Thursday, December 29, 2022

A personal almanac for 2022

Lots of publications put end-of-year lists together, but I'm particularly fond of this effort from The Federalist, and don't disagree with staff selections there. Even before finding that particular compendium of "winners and losers," I thought it might be fun to cobble a personal summary into being, so here's my almanac for the Year of Our Lord 2022:

Best surprise:

Finding a Great Pyrenees dog that was being fostered under the auspices of a rescue organization after my sweetie had done a lot of research into the breed. Pearl makes a wonderful companion and a top-notch guard dog. Not for nothing are Pyrenees known for their soulful eyes.

Favorite new movie:

Top Gun: Maverick -- and seeing the film with my Uncle Jim was a bonus. I like this one even better than the original Top Gun movie.

Gone too soon:

Gian Carlo Zollo was a proud Italian prayer buddy and an inspiration who shuffled off this mortal coil at age 70 on 19 October 2022, after having beaten cancer earlier in the year. Pneumonia took him down, although some of us think that with better care it might not have. Carlo was an absolute rock for his family, and those friends he treated like family. We hope he's gone to help "prep the place upstairs for us," as mutual friend Jeff once put it.

Most excellent road trip:

It was heartwarming to be able to attend my sister's wedding in Phoenix AZ on 04 February. Eve and Frank had quite the celebration. Mom danced, and Dad was there in spirit. I got to meet some of Eve's friends, several of whom she's known all her adult life. 

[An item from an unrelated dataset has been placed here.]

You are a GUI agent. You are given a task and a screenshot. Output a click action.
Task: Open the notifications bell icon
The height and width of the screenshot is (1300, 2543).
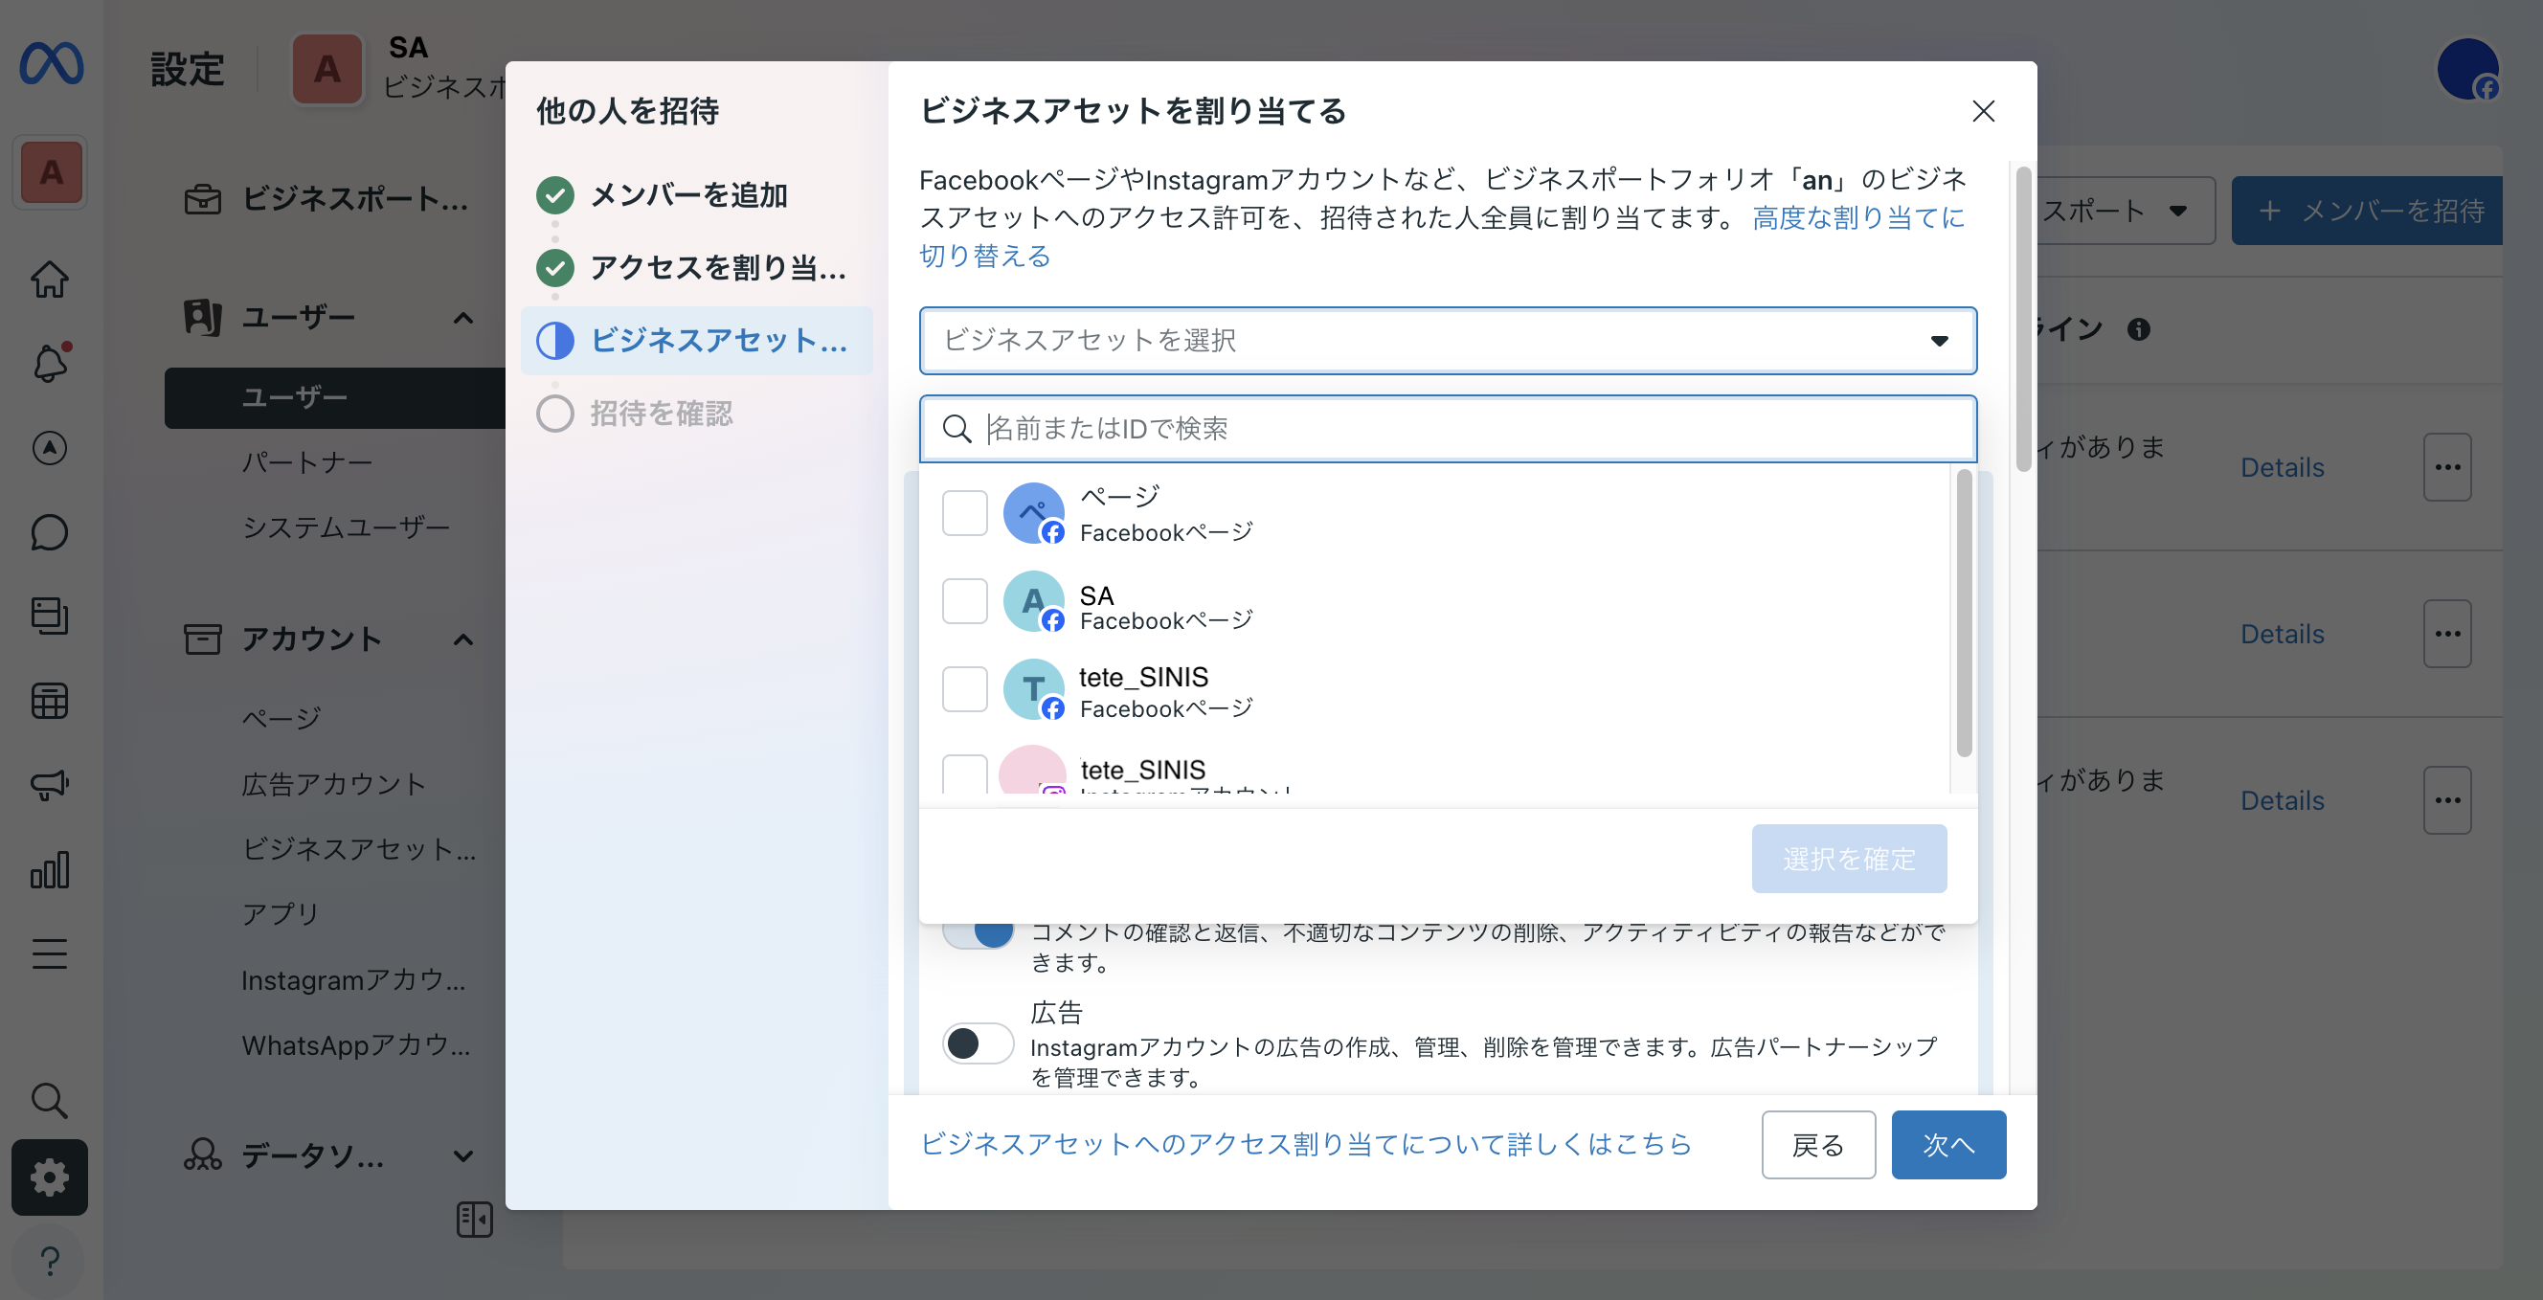(49, 363)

Cheers to these older movies:

I'd forgotten how good Hear My Song (1991) and Secondhand Lions (2003) are. Genuine storytelling seems now to be a lost art. I also enjoyed War for the Planet of the Apes (2017).

Novel that made the strongest impression on me:

American Dirt, by Jeanine Cummins must be reckoned a contemporary classic. It wasn't published this year, but it's on this list because I read it this year.

Most fun to read this year:

My Enemy, My Ally (Star Trek: Rihannsu #1), by Diane Duane. Everything you liked about the original TV series helps make this book a blast to read.

The American Dream onscreen:

If you had to pick three movies from the same year in an effort to understand this country, then 2022 was a good year. Watching Father Stu, Elvis, and Devotion would give anybody a better-than-average introduction to the important aspects of American culture.

I'm not crying; you're crying:

(The best evidence I can vouch for of culture in or near Raleigh, if friends from the Northeast or Western U.S. coasts still think all of the American south is backward):

  • The Theatre Raleigh production of City of Angels this past summer
  • Bittersweet -- the "chic spot for coffee drinks, desserts, and specialty cocktails" on E. Martin Street.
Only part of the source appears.